> [Required work] Beginning at the line that includes "Task: Open the Filter funnel icon", return each line exactly through the end of the listing, and no line before it.

> [Entries supplied]
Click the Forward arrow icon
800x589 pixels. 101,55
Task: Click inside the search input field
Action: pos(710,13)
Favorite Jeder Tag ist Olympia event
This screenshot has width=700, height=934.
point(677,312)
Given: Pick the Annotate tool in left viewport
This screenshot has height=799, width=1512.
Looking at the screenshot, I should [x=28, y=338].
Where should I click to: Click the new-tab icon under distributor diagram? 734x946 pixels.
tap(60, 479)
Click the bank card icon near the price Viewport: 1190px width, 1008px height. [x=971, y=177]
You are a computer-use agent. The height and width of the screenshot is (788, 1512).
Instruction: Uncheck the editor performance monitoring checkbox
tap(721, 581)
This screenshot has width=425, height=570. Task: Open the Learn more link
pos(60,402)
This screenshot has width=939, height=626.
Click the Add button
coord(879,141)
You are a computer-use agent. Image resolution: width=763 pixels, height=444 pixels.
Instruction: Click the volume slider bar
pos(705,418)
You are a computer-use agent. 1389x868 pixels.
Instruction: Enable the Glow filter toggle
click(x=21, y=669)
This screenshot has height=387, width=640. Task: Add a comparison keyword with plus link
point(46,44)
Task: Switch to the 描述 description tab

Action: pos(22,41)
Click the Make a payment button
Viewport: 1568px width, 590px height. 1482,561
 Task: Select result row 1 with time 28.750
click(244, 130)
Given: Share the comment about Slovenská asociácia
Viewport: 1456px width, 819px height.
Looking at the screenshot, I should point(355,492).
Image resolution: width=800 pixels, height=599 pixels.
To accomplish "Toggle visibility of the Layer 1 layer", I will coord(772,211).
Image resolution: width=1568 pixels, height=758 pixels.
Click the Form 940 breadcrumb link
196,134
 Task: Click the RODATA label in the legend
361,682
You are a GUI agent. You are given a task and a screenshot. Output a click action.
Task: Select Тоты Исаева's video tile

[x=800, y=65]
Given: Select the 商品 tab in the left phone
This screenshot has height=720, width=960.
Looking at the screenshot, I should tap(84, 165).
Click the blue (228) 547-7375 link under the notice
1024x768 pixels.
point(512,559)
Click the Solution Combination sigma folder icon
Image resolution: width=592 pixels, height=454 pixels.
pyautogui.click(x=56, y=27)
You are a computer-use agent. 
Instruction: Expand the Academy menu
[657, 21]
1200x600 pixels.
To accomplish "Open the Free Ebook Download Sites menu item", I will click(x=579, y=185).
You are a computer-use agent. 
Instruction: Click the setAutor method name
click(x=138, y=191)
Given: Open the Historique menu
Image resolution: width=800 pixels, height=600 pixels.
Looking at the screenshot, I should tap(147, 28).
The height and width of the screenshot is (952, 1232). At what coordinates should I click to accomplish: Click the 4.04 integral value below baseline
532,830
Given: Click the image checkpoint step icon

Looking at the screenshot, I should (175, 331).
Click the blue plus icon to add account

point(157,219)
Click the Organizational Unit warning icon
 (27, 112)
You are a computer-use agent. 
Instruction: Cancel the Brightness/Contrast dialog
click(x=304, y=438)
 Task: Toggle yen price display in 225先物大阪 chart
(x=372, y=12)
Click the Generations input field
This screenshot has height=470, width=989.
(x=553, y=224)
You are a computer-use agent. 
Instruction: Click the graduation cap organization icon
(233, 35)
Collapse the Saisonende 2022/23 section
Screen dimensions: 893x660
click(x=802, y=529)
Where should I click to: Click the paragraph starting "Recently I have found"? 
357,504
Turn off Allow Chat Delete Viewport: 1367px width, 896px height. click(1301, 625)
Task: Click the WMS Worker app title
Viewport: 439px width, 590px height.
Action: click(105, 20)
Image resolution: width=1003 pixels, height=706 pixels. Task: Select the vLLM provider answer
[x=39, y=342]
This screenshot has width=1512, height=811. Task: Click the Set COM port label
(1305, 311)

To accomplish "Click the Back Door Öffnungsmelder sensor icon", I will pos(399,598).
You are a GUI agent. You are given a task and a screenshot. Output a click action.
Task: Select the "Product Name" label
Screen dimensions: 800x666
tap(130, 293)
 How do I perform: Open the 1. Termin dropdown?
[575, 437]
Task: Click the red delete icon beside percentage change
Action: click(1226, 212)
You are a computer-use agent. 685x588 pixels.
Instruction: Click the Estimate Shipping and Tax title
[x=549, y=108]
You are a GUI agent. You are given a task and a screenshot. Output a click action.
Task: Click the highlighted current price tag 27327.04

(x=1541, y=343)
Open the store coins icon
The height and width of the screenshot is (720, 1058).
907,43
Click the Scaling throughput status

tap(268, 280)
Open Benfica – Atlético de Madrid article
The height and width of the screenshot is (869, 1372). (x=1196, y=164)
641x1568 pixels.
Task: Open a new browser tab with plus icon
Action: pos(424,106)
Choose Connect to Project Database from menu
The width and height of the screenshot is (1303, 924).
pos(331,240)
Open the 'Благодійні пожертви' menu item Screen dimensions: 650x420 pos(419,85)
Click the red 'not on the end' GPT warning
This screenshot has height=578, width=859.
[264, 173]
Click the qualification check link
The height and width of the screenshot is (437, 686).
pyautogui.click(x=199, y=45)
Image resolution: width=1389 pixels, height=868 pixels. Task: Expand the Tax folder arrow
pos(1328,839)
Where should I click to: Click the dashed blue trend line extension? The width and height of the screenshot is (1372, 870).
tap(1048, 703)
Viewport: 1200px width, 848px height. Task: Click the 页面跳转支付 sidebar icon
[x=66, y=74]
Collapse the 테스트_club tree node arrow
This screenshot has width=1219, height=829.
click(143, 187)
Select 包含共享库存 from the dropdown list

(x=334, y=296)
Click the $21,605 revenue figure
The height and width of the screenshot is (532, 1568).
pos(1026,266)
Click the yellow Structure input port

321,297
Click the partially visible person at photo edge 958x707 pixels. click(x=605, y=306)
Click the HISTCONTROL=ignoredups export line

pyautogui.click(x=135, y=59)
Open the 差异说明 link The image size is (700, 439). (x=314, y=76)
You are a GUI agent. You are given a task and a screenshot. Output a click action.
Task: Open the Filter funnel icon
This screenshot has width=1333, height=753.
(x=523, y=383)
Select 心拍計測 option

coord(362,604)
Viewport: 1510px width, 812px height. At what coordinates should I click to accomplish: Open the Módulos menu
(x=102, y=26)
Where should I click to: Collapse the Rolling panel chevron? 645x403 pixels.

> [Reply to the exercise]
Task: Open the Filter funnel icon
This screenshot has width=1333, height=753.
(x=523, y=383)
Select 心拍計測 option

coord(362,604)
Viewport: 1510px width, 812px height. At what coordinates should I click to accomplish: Open the Módulos menu
(x=102, y=26)
Where should I click to: Collapse the Rolling panel chevron? 645x403 pixels.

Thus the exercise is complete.